Task instructions.
All of the records should be given back exactly and in full.

(Entries provided)

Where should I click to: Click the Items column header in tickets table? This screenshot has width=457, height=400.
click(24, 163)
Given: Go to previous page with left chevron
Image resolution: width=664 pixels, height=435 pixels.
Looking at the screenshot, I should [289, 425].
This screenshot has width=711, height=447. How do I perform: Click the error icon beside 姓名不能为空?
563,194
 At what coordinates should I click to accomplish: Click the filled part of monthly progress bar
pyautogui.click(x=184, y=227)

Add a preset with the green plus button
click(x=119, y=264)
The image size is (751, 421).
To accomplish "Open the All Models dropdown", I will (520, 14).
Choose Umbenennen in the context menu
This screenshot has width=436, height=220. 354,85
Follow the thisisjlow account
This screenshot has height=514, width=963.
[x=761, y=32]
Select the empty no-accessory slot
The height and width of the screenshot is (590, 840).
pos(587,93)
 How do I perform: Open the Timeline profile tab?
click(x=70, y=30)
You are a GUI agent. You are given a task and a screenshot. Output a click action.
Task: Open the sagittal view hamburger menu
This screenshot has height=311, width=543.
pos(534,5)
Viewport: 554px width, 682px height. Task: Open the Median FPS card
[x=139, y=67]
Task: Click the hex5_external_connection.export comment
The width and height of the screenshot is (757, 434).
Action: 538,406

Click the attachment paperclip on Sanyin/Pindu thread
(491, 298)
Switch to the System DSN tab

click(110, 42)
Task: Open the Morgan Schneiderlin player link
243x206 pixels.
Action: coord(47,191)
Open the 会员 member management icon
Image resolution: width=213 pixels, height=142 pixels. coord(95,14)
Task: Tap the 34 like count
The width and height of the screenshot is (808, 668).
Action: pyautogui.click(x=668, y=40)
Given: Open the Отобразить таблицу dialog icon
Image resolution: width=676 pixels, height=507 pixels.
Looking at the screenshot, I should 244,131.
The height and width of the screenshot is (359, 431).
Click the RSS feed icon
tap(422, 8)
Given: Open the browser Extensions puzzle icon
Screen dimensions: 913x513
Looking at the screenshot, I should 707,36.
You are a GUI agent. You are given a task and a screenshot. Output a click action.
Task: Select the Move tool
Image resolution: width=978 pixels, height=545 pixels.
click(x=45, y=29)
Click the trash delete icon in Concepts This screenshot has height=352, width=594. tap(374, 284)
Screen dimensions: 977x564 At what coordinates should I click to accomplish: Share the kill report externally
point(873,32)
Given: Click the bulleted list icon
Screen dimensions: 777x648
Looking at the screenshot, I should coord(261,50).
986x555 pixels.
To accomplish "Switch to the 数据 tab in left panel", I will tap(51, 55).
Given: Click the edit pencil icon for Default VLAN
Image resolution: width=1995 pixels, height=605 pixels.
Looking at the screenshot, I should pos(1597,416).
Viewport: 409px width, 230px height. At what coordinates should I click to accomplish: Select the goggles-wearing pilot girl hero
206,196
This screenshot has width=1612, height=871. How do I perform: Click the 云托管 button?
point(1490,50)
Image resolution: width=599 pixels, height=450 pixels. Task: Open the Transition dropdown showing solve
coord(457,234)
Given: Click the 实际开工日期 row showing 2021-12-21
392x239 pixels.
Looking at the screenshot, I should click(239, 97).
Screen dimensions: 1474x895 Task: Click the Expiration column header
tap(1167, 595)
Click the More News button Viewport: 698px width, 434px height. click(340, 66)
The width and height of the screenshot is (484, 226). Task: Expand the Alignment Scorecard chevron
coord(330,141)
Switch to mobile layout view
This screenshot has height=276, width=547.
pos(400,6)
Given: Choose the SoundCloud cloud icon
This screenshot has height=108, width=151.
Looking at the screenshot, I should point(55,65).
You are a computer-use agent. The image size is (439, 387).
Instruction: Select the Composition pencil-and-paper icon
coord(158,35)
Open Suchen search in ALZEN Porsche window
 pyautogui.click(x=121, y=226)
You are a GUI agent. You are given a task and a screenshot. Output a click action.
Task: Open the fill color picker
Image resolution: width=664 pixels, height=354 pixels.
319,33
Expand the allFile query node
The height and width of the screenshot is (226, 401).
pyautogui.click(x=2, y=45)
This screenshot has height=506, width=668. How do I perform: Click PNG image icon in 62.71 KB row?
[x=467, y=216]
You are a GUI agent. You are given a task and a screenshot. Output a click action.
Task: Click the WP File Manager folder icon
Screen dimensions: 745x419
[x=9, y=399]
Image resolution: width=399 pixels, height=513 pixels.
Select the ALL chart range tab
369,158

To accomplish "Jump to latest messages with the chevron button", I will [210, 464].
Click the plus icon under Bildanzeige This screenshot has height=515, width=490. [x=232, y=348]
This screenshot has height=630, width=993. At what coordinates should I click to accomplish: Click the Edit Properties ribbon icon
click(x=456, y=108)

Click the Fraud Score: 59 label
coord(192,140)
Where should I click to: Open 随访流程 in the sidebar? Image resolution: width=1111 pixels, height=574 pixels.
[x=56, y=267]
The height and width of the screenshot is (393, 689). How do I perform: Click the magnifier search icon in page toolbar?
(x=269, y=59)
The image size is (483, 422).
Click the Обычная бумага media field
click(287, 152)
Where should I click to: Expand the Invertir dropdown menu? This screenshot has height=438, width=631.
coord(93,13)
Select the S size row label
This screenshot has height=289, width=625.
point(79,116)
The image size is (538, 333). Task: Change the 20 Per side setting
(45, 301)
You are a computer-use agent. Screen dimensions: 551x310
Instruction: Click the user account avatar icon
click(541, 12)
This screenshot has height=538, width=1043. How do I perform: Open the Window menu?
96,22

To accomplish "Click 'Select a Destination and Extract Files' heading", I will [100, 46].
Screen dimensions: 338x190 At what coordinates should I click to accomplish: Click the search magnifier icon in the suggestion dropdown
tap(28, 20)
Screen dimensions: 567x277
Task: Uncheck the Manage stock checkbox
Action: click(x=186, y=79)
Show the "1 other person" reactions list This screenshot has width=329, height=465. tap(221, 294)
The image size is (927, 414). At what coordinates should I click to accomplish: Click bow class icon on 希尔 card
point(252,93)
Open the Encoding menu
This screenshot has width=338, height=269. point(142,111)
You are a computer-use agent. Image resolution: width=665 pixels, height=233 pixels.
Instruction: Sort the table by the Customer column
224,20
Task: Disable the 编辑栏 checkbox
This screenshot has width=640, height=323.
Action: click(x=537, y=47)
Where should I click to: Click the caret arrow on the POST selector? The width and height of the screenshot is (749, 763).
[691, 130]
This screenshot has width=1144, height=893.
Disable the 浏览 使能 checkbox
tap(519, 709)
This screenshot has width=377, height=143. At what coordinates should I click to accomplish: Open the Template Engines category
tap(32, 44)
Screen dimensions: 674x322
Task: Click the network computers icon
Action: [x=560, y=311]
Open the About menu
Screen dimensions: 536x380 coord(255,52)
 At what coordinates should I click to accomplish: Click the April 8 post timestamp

(End Entries provided)

Expected output.
Where should I click to: Click the Items column header in tickets table? This screenshot has width=457, height=400.
click(24, 163)
Given: Go to previous page with left chevron
Image resolution: width=664 pixels, height=435 pixels.
Looking at the screenshot, I should [289, 425].
This screenshot has width=711, height=447. How do I perform: Click the error icon beside 姓名不能为空?
563,194
 At what coordinates should I click to accomplish: Click the filled part of monthly progress bar
pyautogui.click(x=184, y=227)

Add a preset with the green plus button
click(x=119, y=264)
The image size is (751, 421).
To accomplish "Open the All Models dropdown", I will (520, 14).
Choose Umbenennen in the context menu
This screenshot has width=436, height=220. 354,85
Follow the thisisjlow account
This screenshot has height=514, width=963.
[x=761, y=32]
Select the empty no-accessory slot
The height and width of the screenshot is (590, 840).
pos(587,93)
 How do I perform: Open the Timeline profile tab?
click(x=70, y=30)
You are a GUI agent. You are given a task and a screenshot. Output a click action.
Task: Open the sagittal view hamburger menu
This screenshot has height=311, width=543.
pos(534,5)
Viewport: 554px width, 682px height. Task: Open the Median FPS card
[x=139, y=67]
Task: Click the hex5_external_connection.export comment
The width and height of the screenshot is (757, 434).
Action: 538,406

Click the attachment paperclip on Sanyin/Pindu thread
(491, 298)
Switch to the System DSN tab

click(110, 42)
Task: Open the Morgan Schneiderlin player link
243x206 pixels.
Action: coord(47,191)
Open the 会员 member management icon
Image resolution: width=213 pixels, height=142 pixels. coord(95,14)
Task: Tap the 34 like count
The width and height of the screenshot is (808, 668).
Action: pyautogui.click(x=668, y=40)
Given: Open the Отобразить таблицу dialog icon
Image resolution: width=676 pixels, height=507 pixels.
Looking at the screenshot, I should 244,131.
The height and width of the screenshot is (359, 431).
Click the RSS feed icon
tap(422, 8)
Given: Open the browser Extensions puzzle icon
Screen dimensions: 913x513
Looking at the screenshot, I should 707,36.
You are a GUI agent. You are given a task and a screenshot. Output a click action.
Task: Select the Move tool
Image resolution: width=978 pixels, height=545 pixels.
click(x=45, y=29)
Click the trash delete icon in Concepts This screenshot has height=352, width=594. tap(374, 284)
Screen dimensions: 977x564 At what coordinates should I click to accomplish: Share the kill report externally
point(873,32)
Given: Click the bulleted list icon
Screen dimensions: 777x648
Looking at the screenshot, I should coord(261,50).
986x555 pixels.
To accomplish "Switch to the 数据 tab in left panel", I will tap(51, 55).
Given: Click the edit pencil icon for Default VLAN
Image resolution: width=1995 pixels, height=605 pixels.
Looking at the screenshot, I should pos(1597,416).
Viewport: 409px width, 230px height. At what coordinates should I click to accomplish: Select the goggles-wearing pilot girl hero
206,196
This screenshot has width=1612, height=871. How do I perform: Click the 云托管 button?
point(1490,50)
Image resolution: width=599 pixels, height=450 pixels. Task: Open the Transition dropdown showing solve
coord(457,234)
Given: Click the 实际开工日期 row showing 2021-12-21
392x239 pixels.
Looking at the screenshot, I should click(239, 97).
Screen dimensions: 1474x895 Task: Click the Expiration column header
tap(1167, 595)
Click the More News button Viewport: 698px width, 434px height. click(340, 66)
The width and height of the screenshot is (484, 226). Task: Expand the Alignment Scorecard chevron
coord(330,141)
Switch to mobile layout view
This screenshot has height=276, width=547.
pos(400,6)
Given: Choose the SoundCloud cloud icon
This screenshot has height=108, width=151.
Looking at the screenshot, I should point(55,65).
You are a computer-use agent. The image size is (439, 387).
Instruction: Select the Composition pencil-and-paper icon
coord(158,35)
Open Suchen search in ALZEN Porsche window
 pyautogui.click(x=121, y=226)
You are a GUI agent. You are given a task and a screenshot. Output a click action.
Task: Open the fill color picker
Image resolution: width=664 pixels, height=354 pixels.
319,33
Expand the allFile query node
The height and width of the screenshot is (226, 401).
pyautogui.click(x=2, y=45)
This screenshot has height=506, width=668. How do I perform: Click PNG image icon in 62.71 KB row?
[x=467, y=216]
You are a GUI agent. You are given a task and a screenshot. Output a click action.
Task: Click the WP File Manager folder icon
Screen dimensions: 745x419
[x=9, y=399]
Image resolution: width=399 pixels, height=513 pixels.
Select the ALL chart range tab
369,158

To accomplish "Jump to latest messages with the chevron button", I will [210, 464].
Click the plus icon under Bildanzeige This screenshot has height=515, width=490. [x=232, y=348]
This screenshot has height=630, width=993. At what coordinates should I click to accomplish: Click the Edit Properties ribbon icon
click(x=456, y=108)

Click the Fraud Score: 59 label
coord(192,140)
Where should I click to: Open 随访流程 in the sidebar? Image resolution: width=1111 pixels, height=574 pixels.
[x=56, y=267]
The height and width of the screenshot is (393, 689). How do I perform: Click the magnifier search icon in page toolbar?
(x=269, y=59)
The image size is (483, 422).
Click the Обычная бумага media field
click(287, 152)
Where should I click to: Expand the Invertir dropdown menu? This screenshot has height=438, width=631.
coord(93,13)
Select the S size row label
This screenshot has height=289, width=625.
point(79,116)
The image size is (538, 333). Task: Change the 20 Per side setting
(45, 301)
You are a computer-use agent. Screen dimensions: 551x310
Instruction: Click the user account avatar icon
click(541, 12)
This screenshot has height=538, width=1043. How do I perform: Open the Window menu?
96,22

To accomplish "Click 'Select a Destination and Extract Files' heading", I will [100, 46].
Screen dimensions: 338x190 At what coordinates should I click to accomplish: Click the search magnifier icon in the suggestion dropdown
tap(28, 20)
Screen dimensions: 567x277
Task: Uncheck the Manage stock checkbox
Action: click(x=186, y=79)
Show the "1 other person" reactions list This screenshot has width=329, height=465. tap(221, 294)
The image size is (927, 414). At what coordinates should I click to accomplish: Click bow class icon on 希尔 card
point(252,93)
Open the Encoding menu
This screenshot has width=338, height=269. point(142,111)
You are a computer-use agent. Image resolution: width=665 pixels, height=233 pixels.
Instruction: Sort the table by the Customer column
224,20
Task: Disable the 编辑栏 checkbox
This screenshot has width=640, height=323.
Action: click(x=537, y=47)
Where should I click to: Click the caret arrow on the POST selector? The width and height of the screenshot is (749, 763).
[691, 130]
This screenshot has width=1144, height=893.
Disable the 浏览 使能 checkbox
tap(519, 709)
This screenshot has width=377, height=143. At what coordinates should I click to accomplish: Open the Template Engines category
tap(32, 44)
Screen dimensions: 674x322
Task: Click the network computers icon
Action: [x=560, y=311]
Open the About menu
Screen dimensions: 536x380 coord(255,52)
 At what coordinates should I click to accomplish: Click the April 8 post timestamp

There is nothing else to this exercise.